12-12-2010 09:44 AM
I have juniper SSG320M firewall and ISA server 2006. What i am trying to do is get a VPN connection to my ISA firewall. I open PPTP 1723 port and GRE exactly the way knowledgebase kb.juniper.net/InfoCenter/index?page=content&id=KB5471
From the command line interface (CLI):
set vip multi-port [Enter]
The multi-port command will match the first port it sees in the custom service.
Next, define a custom service for PPTP and apply this service in the VIP. From the CLI:
set service CustomPPTP group "other" 47 src 2048-2048 dst 2048-2048 [Enter]
set service CustomPPTP + tcp src 0-65535 dst 1723-1723 [Enter]
set interface ethernet0/0 vip 2048 CustomPPTP 10.1.1.10 [Enter]
Finally, create an incoming policy with destination address as the VIP using the custom service object. From the CLI:
set policy from untrust to trust "any" "any" "CustomPPTP" permit [Enter]
and also I enabled alg pptp.
set alg pptp enable
now i can do connection by VPN to ISA 2006 from the intranet but when i try to connect from outsideworld connection reset by juniper.
Juniper policy logs:
source add: 220.127.116.11:0 dest address:18.104.22.168:25630 22.214.171.124:16443 10.2.7.8:25630 GRE 42sec. 750 0 Close - AGE OUT
126.96.36.199:5335 188.8.131.52:1723 184.108.40.206:5335 10.2.7.8:1723 PPTP 40 sec. 1070 916 Close - TCP FIN
(I changed the ip address. The addresses are not real.)
interface "220.127.116.11" zone "Untrust"
interface "10.2.0.0" zone "Trust"
and the interfaces both inside and outside are set as “route”.

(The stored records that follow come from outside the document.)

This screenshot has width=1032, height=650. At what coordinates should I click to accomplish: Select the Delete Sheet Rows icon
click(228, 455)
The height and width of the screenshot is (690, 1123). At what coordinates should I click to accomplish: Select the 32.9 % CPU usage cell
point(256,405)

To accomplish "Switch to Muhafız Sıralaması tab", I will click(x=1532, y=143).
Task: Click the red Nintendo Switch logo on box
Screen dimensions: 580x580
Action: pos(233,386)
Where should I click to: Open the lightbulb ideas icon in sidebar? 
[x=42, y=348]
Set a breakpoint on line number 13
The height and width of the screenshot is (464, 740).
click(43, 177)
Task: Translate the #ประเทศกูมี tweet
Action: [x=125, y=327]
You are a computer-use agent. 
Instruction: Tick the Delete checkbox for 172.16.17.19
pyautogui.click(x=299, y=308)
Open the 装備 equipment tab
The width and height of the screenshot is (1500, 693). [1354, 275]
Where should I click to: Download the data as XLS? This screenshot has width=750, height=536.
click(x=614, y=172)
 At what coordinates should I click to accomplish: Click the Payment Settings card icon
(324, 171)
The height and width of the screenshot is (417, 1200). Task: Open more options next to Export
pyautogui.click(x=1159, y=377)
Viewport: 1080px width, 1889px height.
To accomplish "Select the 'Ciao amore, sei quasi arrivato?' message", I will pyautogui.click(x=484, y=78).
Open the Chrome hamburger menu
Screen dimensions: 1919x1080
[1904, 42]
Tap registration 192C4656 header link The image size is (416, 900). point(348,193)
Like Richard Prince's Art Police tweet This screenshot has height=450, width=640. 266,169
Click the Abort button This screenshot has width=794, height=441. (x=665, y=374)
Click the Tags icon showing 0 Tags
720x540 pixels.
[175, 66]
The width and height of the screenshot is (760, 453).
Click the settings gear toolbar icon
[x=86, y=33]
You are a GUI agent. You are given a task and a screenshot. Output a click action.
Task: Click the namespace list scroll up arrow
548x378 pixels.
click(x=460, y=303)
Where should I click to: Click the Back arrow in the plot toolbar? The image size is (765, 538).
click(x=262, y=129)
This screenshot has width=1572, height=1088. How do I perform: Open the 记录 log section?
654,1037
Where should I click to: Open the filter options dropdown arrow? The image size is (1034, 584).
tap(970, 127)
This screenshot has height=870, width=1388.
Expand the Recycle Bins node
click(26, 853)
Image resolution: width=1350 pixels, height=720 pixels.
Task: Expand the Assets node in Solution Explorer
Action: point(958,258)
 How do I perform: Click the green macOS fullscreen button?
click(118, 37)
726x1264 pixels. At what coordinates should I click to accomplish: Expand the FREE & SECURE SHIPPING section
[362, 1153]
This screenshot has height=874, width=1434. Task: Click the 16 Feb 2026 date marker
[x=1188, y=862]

SSG320M-> get session dst-port 1723
alloc 569/max 64064, alloc failed 0, mcast alloc 52, di alloc failed 0 total reserved 0, free sessions in shared pool 63495 Total 1 sessions according filtering criteria.
id 63214/s**,vsys 0,flag 0c000000/0000/0001,policy 25,time 178, dip 0 module 0 if 10(nspflag 801801): 18.104.22.168/4919>22.214.171.124/1723,6,00270dfe1a00,ses0
if 0(nspflag 801800): 126.96.36.199/4919<-10.2.7.8/1723,6,0016357ffc83,sess to0 Total 1 sessions shown
On the client side “ Verifying username and password..” the client gets this massege and the connection closed.
Can anyone help me to resoleve this problem. I search the knowledgebase but i couldnt find any solution.
12-17-2010 12:02 AM
This is really a hard question. I do not know if someone has sucseeded in configuring this with VIP. Please follow the thread http://forums.juniper.net/t5/ScreenOS-Firewalls-NOT-SRX/Failed-to-get-PPTP-over-SSG5/m-p/66192#M1678...
Unfortunately I have not received a feedback if it worked. If you have a free public IP use MIP or policy based NAT for PPTP.